Unveiling LiF-Engineered MXene: A Novel Ti3C2Tx/ZnO Hybrid Composite for Highly Selective and Sensitive Chemiresistive NH3 Detection via Schottky Barrier Modulation at Ambient Temperature

Abstract

The imperative for ammonia sensors to exhibit high selectivity and sensitivity, capable of detecting low ppm levels, is paramount for addressing toxicity risks, industrial hazards, and medical concerns. Nevertheless, MXene-based sensors often encounter performance constraints owing to residual Al impurities from the MAX phase, which hinder charge transport and surface reactivity. In this study, a LiF-HCl-assisted Minimally Intensive Layer Delamination (MILD) etching method was used to synthesize high-purity Ti3C2Tx MXene, obviating the need for HF. Optimization of the LiF concentration augmented the surface functionalization, creating numerous active sites for gas adsorption and redox reactions.
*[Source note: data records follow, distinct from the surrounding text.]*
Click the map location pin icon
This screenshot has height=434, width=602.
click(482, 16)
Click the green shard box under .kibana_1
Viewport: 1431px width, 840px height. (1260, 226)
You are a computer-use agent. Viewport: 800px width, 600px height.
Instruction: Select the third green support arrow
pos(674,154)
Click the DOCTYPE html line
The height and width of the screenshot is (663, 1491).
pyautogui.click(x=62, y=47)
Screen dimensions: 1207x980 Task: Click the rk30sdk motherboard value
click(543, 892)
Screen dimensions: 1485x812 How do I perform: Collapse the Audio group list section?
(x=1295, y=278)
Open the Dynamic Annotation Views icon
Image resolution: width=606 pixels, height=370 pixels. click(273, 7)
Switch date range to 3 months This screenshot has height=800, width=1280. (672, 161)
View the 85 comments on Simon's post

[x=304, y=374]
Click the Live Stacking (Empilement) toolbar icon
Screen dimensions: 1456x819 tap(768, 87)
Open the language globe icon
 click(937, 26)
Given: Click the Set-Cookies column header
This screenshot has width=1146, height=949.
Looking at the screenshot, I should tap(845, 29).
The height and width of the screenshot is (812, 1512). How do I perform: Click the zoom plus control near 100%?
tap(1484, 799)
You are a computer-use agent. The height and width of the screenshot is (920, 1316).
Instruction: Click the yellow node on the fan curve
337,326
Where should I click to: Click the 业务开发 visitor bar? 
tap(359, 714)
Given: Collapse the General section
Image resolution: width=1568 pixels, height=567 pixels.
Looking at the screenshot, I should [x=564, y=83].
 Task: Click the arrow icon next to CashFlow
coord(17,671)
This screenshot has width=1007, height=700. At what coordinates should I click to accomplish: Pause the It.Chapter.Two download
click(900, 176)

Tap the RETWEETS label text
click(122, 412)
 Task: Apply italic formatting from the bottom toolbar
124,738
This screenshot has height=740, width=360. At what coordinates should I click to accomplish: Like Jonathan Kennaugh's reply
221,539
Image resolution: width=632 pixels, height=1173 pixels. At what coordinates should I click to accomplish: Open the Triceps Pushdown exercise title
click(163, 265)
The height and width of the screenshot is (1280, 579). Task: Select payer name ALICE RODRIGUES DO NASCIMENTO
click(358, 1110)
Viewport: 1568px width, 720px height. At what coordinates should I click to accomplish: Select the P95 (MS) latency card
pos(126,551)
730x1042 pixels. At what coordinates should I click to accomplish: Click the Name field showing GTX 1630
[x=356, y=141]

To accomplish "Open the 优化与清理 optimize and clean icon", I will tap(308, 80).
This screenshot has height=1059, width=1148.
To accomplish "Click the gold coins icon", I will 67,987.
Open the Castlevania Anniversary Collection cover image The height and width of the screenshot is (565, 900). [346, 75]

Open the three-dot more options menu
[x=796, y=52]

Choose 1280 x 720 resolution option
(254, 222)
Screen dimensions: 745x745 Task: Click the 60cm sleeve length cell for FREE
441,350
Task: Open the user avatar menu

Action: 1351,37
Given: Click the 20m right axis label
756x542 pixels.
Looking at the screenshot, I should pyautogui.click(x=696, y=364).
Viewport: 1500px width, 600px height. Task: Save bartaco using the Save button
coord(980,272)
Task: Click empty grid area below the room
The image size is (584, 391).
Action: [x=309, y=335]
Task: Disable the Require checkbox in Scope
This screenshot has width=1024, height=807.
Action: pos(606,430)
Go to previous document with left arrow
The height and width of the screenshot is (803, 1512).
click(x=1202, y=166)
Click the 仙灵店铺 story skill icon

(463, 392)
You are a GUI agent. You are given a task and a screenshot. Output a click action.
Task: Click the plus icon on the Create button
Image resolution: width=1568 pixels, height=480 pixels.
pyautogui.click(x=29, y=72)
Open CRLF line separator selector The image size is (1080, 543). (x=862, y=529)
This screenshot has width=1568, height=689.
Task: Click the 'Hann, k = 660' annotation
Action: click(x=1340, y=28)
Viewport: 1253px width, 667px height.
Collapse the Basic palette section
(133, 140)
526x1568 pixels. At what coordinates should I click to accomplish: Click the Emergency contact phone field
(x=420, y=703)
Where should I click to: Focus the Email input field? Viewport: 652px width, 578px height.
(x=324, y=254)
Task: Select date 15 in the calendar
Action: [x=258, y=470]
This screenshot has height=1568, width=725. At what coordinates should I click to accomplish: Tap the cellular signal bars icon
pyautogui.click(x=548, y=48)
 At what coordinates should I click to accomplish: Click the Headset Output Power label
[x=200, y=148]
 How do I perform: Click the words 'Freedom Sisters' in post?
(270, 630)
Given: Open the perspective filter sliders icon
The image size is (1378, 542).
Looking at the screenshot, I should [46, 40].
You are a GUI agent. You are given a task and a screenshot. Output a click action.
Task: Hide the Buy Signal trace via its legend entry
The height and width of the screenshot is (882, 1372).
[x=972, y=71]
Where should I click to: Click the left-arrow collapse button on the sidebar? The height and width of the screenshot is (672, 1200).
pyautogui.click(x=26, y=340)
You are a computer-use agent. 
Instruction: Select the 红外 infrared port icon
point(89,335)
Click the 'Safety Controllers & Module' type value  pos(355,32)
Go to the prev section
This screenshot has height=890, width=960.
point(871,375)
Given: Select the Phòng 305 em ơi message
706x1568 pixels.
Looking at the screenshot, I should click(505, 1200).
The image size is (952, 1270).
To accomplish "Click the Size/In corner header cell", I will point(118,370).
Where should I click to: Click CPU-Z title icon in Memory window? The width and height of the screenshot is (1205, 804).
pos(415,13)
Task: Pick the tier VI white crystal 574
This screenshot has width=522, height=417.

A Ti3C2Tx/ZnO hybrid composite was produced via DC reactive magnetron sputtering and drop-casting, establishing a Schottky junction to promote charge transfer. The resultant L3-Ti3C2Tx/ZnO sensor demonstrated a 50-fold enhancement in NH₃ sensitivity, a 4.5-fold acceleration in response at 5 ppm compared to pristine ZnO, and an ultra-low detection threshold of 0.1 ppm (4.52 ± 1.1). It exhibited rapid response (44 s) and recovery (26 s) times, high selectivity, remarkable stability over 60 days, and resilience to humidity fluctuations at 300 K. The exceptional performance of the sensor was ascribed to the enhanced charge perturbation, expedited adsorption-desorption kinetics, and surface redox interactions at the interface. The proposed L3-Ti3C2Tx/ZnO hybrid Schottky junction represents a significant advancement in hazardous gas monitoring, industrial safety, and environmental protection applications.